» **Selected text**
Exponential Growth

 
What, exactly, is exponential growth? What is e and what does it have to do with exponential growth? A simple MATLAB interactive graphic introduces these concepts.

Contents

Exponential growth.

To most people "exponential growth" simply means "very rapid growth". But, more precisely, a time varying quantity grows expontially if the rate of growth is proportional to size of the quantity itself. The rate can even be negative, in which case it is "exponential decay". I think that students who have taken calculus in high school or college should understand the mathematical ideas involved in exponential growth, but I'm afraid that most of them don't. When I ask students to tell me the derivative of $t^3$, they can usually respond $3t^2$. When I ask them "why?", they say "take the $3$, put it out in front, and subtract $1$ from the exponent". Finding derivatives is a purely mechanical process, like adding fractions or solving quadratic equations. When I ask for the derivative of $3^t$, some will even apply the same process to get $t 3^{t-1}$. There is no understanding of the relationship between differentiation and rate of change. A function $f(t)$ is growing exponentially if its growth rate, its derivative, is proportional to the function itself. Perhaps the most important function in all of mathematics is the one where this proportionality constant is equal to one, so the function is its own derivative. Let's discover that function.

Approximate derivative.

We can get numerical values and graphs of derivatives without actually differentiating anything. For our purposes, approximate derivatives based on the notion of rate of change are, in some ways, even preferable to actual derivatives. We just have to pick a small step size $h$, say $h = .0001$. Then the approximate derivative of $f(t)$ is $$ \dot{f}(t) = \frac{f(t+h)-f(t)}{h} $$

2^t

What do we mean by the function $$ f(t) = 2^t $$ If $t$ is a positive integer, then $2^t$ is $2$ multiplied by itself $t$ times. $$ 2^0 = 1, \ \ 2^1 = 2, \ \ 2^2 = 4, ... $$ If $t$ is a negative integer, then $2^t$ is $1/2$ multiplied by itself $|t|$ times. $$ 2^{-1} = 1/2, \ \ 2^{-2} = 1/4, ... $$ If $t = p/q$ is a rational number, the ratio of two integers, $2^{p/q}$ is the $q$-th root of the $p$-th power of $2$. $$ 2^{1/2} = \sqrt{2} = 1.4142, \ \ 2^{355/113} = \sqrt[113]{2^{355}} = 8.8250, ... $$ Theoretically, for floating point arithmetic, this is all we need to know. All floating point numbers are ratios of two integers. We do not have to be concerned yet about the definition of $2^t$ for irrational $t$. If MATLAB can compute powers and roots, we can plot the graph of $2^t$.

(Records from a data source)
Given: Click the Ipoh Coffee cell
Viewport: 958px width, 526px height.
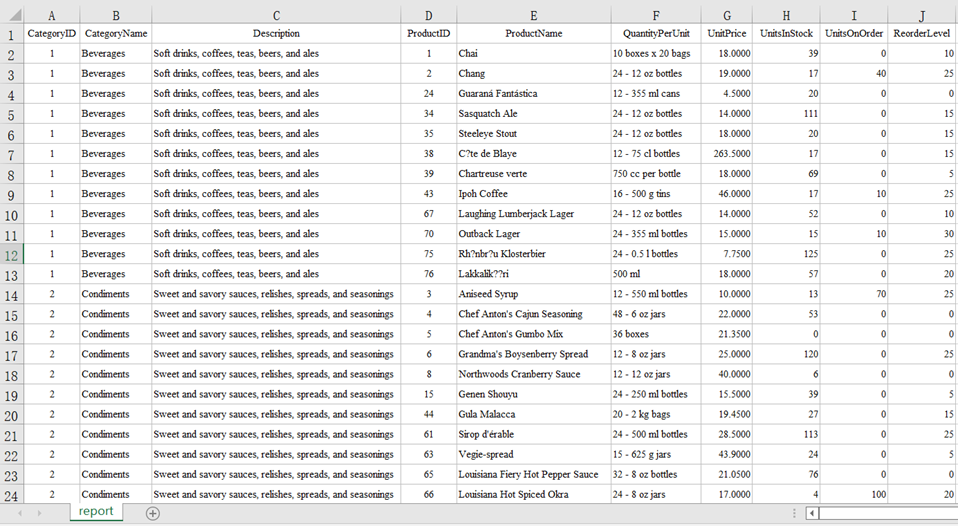Looking at the screenshot, I should 533,194.
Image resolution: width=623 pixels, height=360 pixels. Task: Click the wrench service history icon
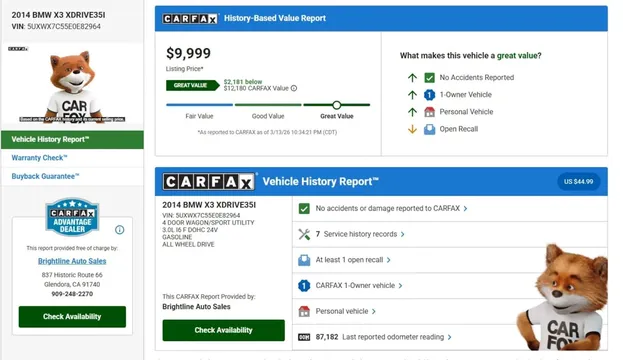point(304,234)
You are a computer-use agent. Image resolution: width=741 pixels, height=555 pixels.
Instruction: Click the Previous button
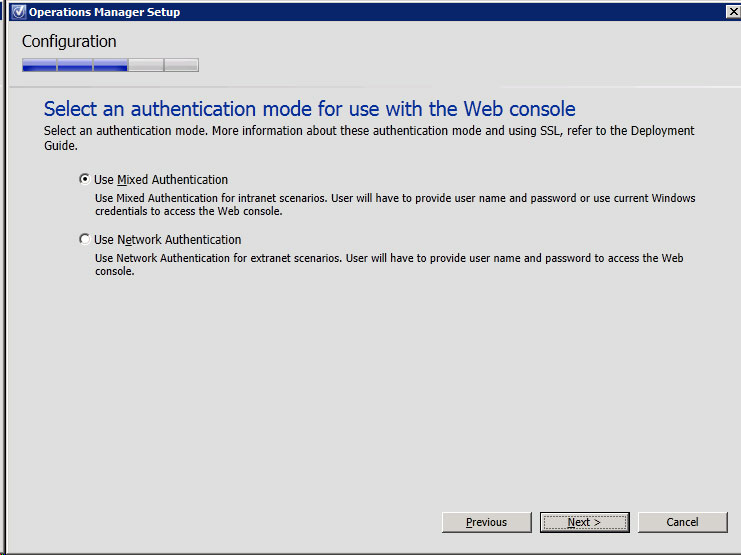(486, 522)
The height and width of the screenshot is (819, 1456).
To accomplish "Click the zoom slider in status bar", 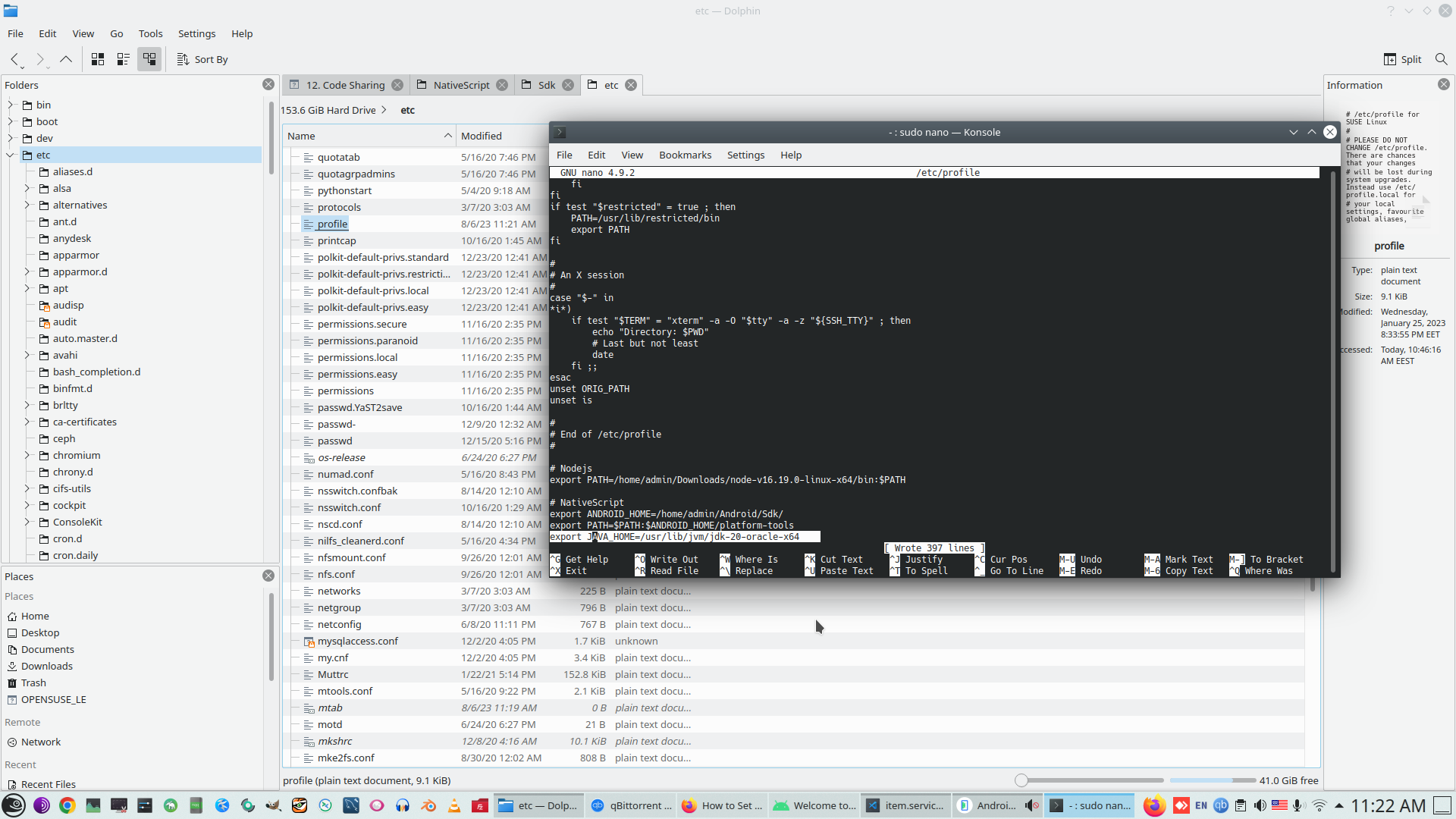I will 1021,780.
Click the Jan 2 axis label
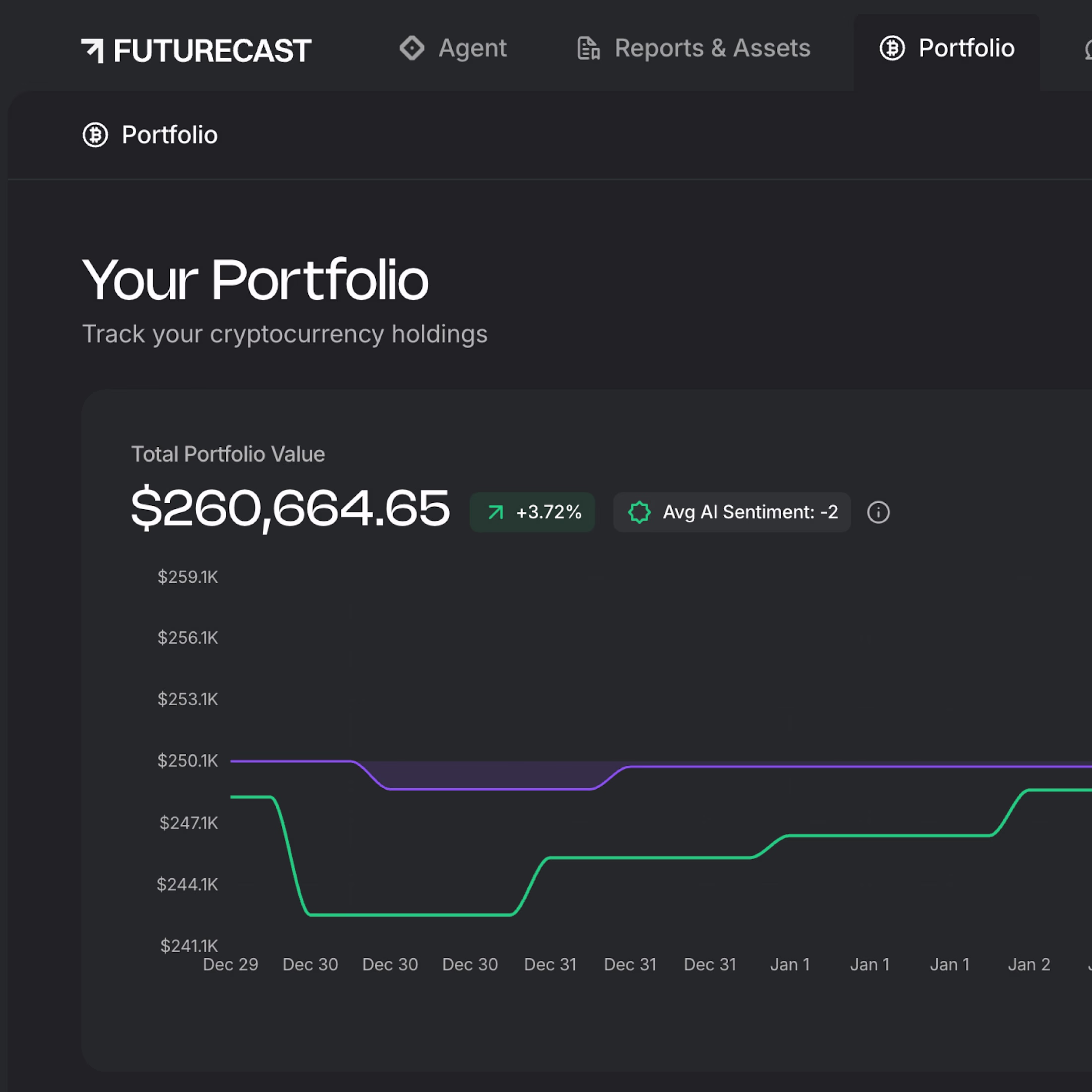 point(1028,964)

» **What you need to do**
A. According to the text on exponential growth, why is there no need yet to define $2^t$ for irrational $t$ when working with floating point arithmetic? Answer in one to three sentences.
B. Return every line of the records that contains the word "height".

» **Solution list**
A. Every floating point number is a ratio of two integers. The text already defines $2^t$ for any rational $t = p/q$ as the $q$-th root of the $p$-th power of $2$, so that definition covers all the values floating point arithmetic can produce.

B.
Viewport: 958px width, 526px height.
Image resolution: width=623 pixels, height=360 pixels. Task: Click the wrench service history icon
You are a computer-use agent. Image resolution: width=741 pixels, height=555 pixels.
The height and width of the screenshot is (819, 1456).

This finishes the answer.